Limited Theatrical Release – Upstate New York, 1862 – inspired by actual events. Dairy farmer Abner Beech despises slavery – but just as passionately opposes this war that President Lincoln is waging, all in the name of “union,” hundreds of miles away. Abner is neither a Yankee nor a Rebel. He is what is known as a Copperhead. A local anti-slave zealot named Hagadorn stirs up the town against him, first with pamphlets, then with rumors that prompt shopkeepers to boycott Abner’s dairy products, next by coaxing the community to shun his family. Worse, Abner’s son falls in love with Hagadorn’s daughter – marching off to war to please her, and goes missing in action.
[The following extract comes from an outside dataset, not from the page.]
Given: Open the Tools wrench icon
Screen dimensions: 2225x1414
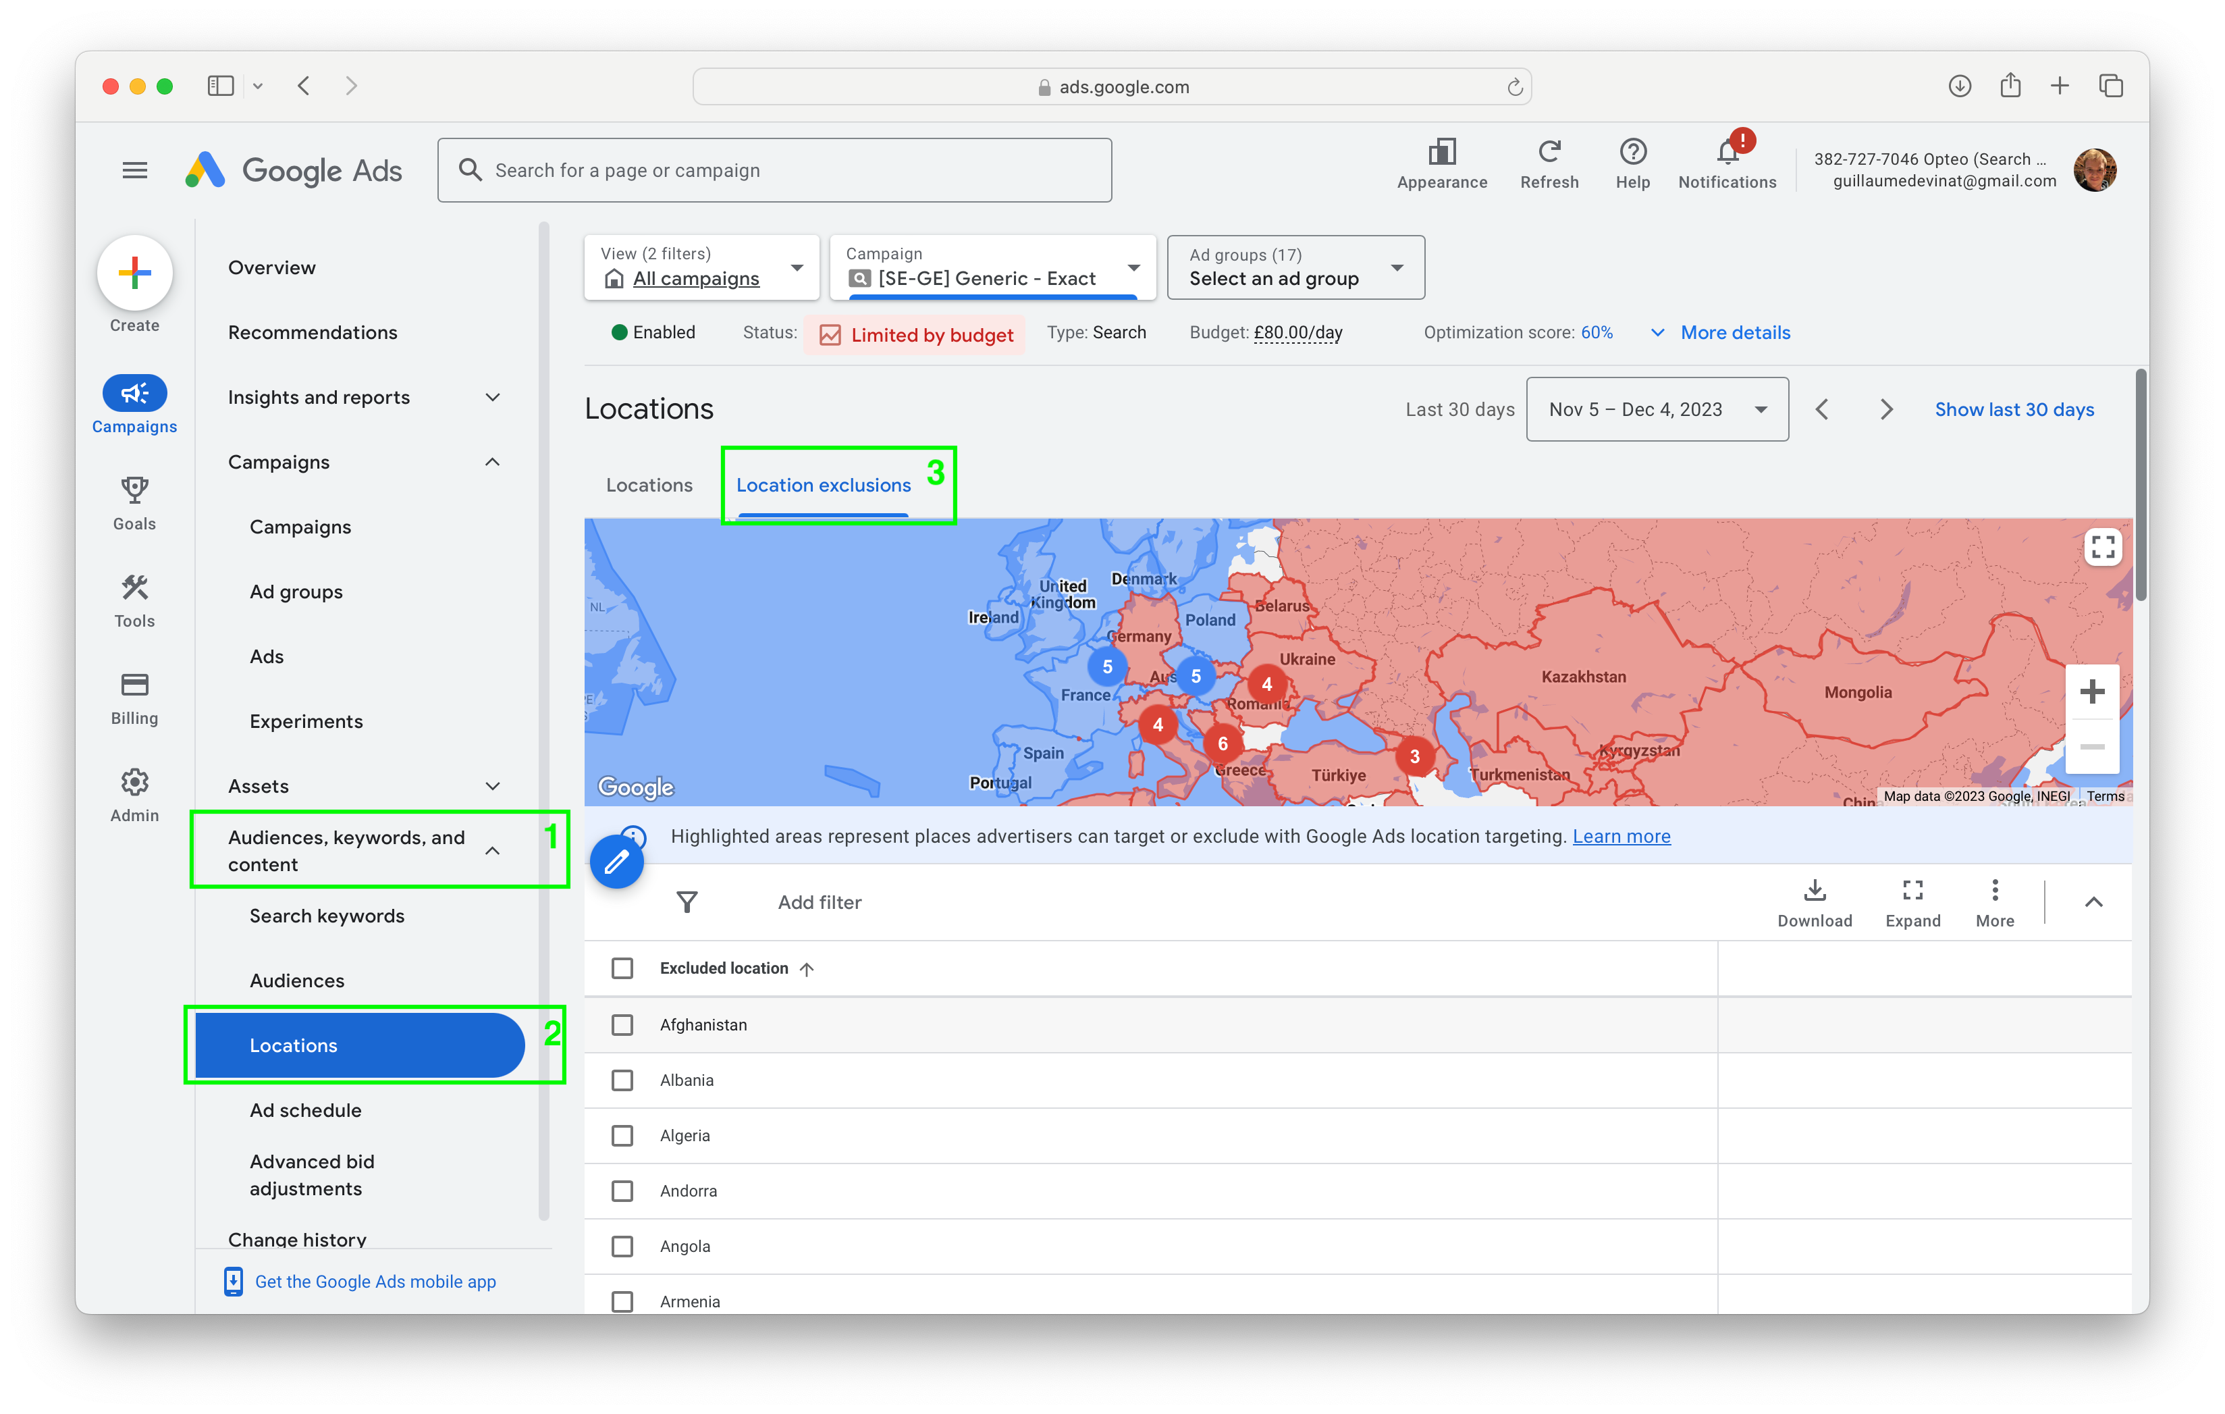Looking at the screenshot, I should point(135,588).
Hagadorn’s wild-eyed rhetoric ignites a torch-bearing mob to descend upon Abner’s farm, placing all that both men love in mortal danger. American political issues may have evolved since 1862, yet the uncertainty and violence with which we deal with them has not – as Copperhead vividly demonstrates time and again. Copperhead is a parable of the Civil War and perhaps for our own time
This is a tense and gritty movie about the Civil War and how it split not only two armies apart, but next door neighbors as well. In fact, in one scene the minister is confronting certain people regarding their convictions and the war, and one man as he is walking out asks, “Blessed are the peacemakers–is that still in the Bible?” He makes a great point as even a father named Abner and his son Tom are on opposing sides and Abner is not happy when Tom joins the Union army. Abner believes that slavery is wrong but that war and killing is more wrong. There is a lot of tension among characters in this film due to their beliefs. Tom hates to leave the young school teacher Esther behind, but plans to return to her.
This movie speaks of liberty and that all men are created equal. It has some language in it, but thankfully no Biblical profanities. The theme of loving your neighbor and getting along despite differences is to be commended. We are happy to award this movie our Dove Seal for ages twelve plus. This film celebrates the fact that God didn’t make people carbon copies of each other!